Brésilienne établie à Québec depuis 2012, Claudia Funchal n'a rien du parcours typique d'un clown, si parcours typique il y a. Ingénieure chimique de formation, elle a découvert les joies du jeu dans un groupe de recherche à l'université d'État de Campinas. «Le théâtre a toujours fait partie de ma vie. Depuis l'âge de 7 ans, je jouais dans des pièces. Issue d'une famille de scientifiques et de mathématiciens, je ne voyais pas cet art comme une profession, mais, à un certain moment, j'ai décidé de quitter mon emploi et de tout recommencer. J'ai fait un deuxième baccalauréat, cette fois sur le métier d'acteur», raconte-t-elle.
Rapidement, l'étudiante s'est initiée à l'art clownesque. «Au début, ce qui m'intéressait dans le langage du clown, c'est la possibilité de créer une relation directe avec le public. Contrairement au théâtre, il est facile de briser le quatrième mur. Le clown joue avec le moment. En tout temps, il peut sortir de son canevas, de son histoire, pour interagir avec les spectateurs.»
Dans le cadre de sa maîtrise en arts de la scène, Claudia Funchal s'est intéressée aux techniques du clown en lien avec la méthode théâtrale de Constantin Stanislavski. Avec son groupe de recherche, elle a fait des interventions dans des hôpitaux, dans des centres d'hébergement auprès d'enfants malentendants, et dans l'espace public.
Elle venait de terminer ses études quand son conjoint lui a annoncé qu'il avait la possibilité de déménager au Québec pour poursuivre sa carrière. «On ne connaissait rien de cet endroit, de sa culture, du climat hivernal. Pour me convaincre, mon mari m'a dit que la ville de Québec avait une université qui offrait un programme de théâtre. J'ai cherché parmi les professeurs de l'Université Laval pour voir si l'un d'eux avait une affinité quelconque avec mon parcours. C'est ainsi que je suis tombée sur le profil de Liviu Dospinescu. Avec son expertise en théâtre, il était en mesure de comprendre ma démarche en recherche-création. Il était le professeur idéal!»

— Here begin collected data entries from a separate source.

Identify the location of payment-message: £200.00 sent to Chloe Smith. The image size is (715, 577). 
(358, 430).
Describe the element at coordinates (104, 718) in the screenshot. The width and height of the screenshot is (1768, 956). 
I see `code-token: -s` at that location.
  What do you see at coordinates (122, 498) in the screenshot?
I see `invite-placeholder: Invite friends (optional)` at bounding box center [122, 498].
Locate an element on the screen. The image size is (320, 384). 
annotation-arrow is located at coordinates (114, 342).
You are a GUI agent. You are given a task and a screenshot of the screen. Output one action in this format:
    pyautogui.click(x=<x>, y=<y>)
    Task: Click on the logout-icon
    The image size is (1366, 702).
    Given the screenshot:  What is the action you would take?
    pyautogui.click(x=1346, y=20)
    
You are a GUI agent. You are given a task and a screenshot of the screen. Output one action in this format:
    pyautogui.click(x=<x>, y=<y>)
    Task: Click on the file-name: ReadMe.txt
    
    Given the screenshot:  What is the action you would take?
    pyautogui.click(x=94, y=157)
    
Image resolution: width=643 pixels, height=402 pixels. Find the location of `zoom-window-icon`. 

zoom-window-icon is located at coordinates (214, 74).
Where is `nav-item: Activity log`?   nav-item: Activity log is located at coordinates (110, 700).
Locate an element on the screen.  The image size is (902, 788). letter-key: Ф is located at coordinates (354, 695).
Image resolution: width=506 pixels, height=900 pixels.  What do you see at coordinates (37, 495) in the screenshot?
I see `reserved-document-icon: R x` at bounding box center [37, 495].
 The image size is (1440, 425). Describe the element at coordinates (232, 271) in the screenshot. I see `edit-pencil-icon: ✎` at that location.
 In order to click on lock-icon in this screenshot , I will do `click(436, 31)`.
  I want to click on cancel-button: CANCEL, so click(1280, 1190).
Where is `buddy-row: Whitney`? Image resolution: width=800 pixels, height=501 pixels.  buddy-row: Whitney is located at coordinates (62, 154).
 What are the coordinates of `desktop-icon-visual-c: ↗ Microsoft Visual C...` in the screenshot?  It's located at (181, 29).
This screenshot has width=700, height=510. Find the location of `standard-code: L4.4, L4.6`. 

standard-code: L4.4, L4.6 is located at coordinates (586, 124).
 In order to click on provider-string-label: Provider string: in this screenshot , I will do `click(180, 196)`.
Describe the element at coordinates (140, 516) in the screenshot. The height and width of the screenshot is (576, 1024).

La thèse de Claudia Funchal porte sur la relation entre l'acteur et le spectateur. Pour cela, elle analyse les rouages d'une fête traditionnelle brésilienne, le boi-bumbá. Cet événement annuel consiste en un spectacle participatif qui mélange danses, chants et défilés. La doctorante étudie de quelles façons certains principes de cette fête peuvent être adaptés dans le milieu du théâtre pour en faire une expérience plus interactive.
En dépit de son horaire chargé d'étudiante et de mère de trois enfants, Claudia Funchal continue de s'impliquer dans le milieu de l'art clownesque. Avec la Communauté de recherche interdisciplinaire sur la vulnérabilité, elle a participé récemment à un atelier de création à l'hôpital Jeffery Hale. Non pas avec les patients, mais avec le personnel médical! «Tout comme les malades, l'équipe soignante n'est pas à l'abri de la vulnérabilité. Les médecins et les infirmiers vivent beaucoup de stress. Ils évoluent dans des contextes parfois déstabilisants avec une charge de travail énorme. L'objectif de l'atelier était de proposer des outils et des exercices basés sur les techniques du clown. Même dans les pires situations, on peut rire!»
L'expérience a été un franc succès. «À la fin, un médecin m'a dit qu'il n'avait jamais entendu autant de rires au travail en une seule journée! Un autre a apprécié cette occasion de rencontre avec ses collègues. Souvent, les médecins sont isolés dans leur bureau où ils reçoivent leurs patients. Les équipes médicales se rencontrent rarement. L'atelier n'a duré que 40 minutes, mais il était très intensif», relate l'étudiante.
Claudia Funchal a aussi animé une rencontre avec des élèves du secondaire, cette fois dans le cadre du programme Antre-Classe du Centre Solidarité Jeunesse. L'activité lui a permis de sensibiliser ces jeunes à des valeurs qui sont au cœur de l'univers clownesque, comme le respect et l'inclusion. «Le clown donne la liberté d'être soi-même. Il peut être maladroit, ce qui n'empêche pas les gens de l'aimer. Certaines caractéristiques, considérées comme des faiblesses dans la vie courante, peuvent devenir une force. Pour les jeunes, cet art permet de transmettre plusieurs messages positifs», conclut la doctorante.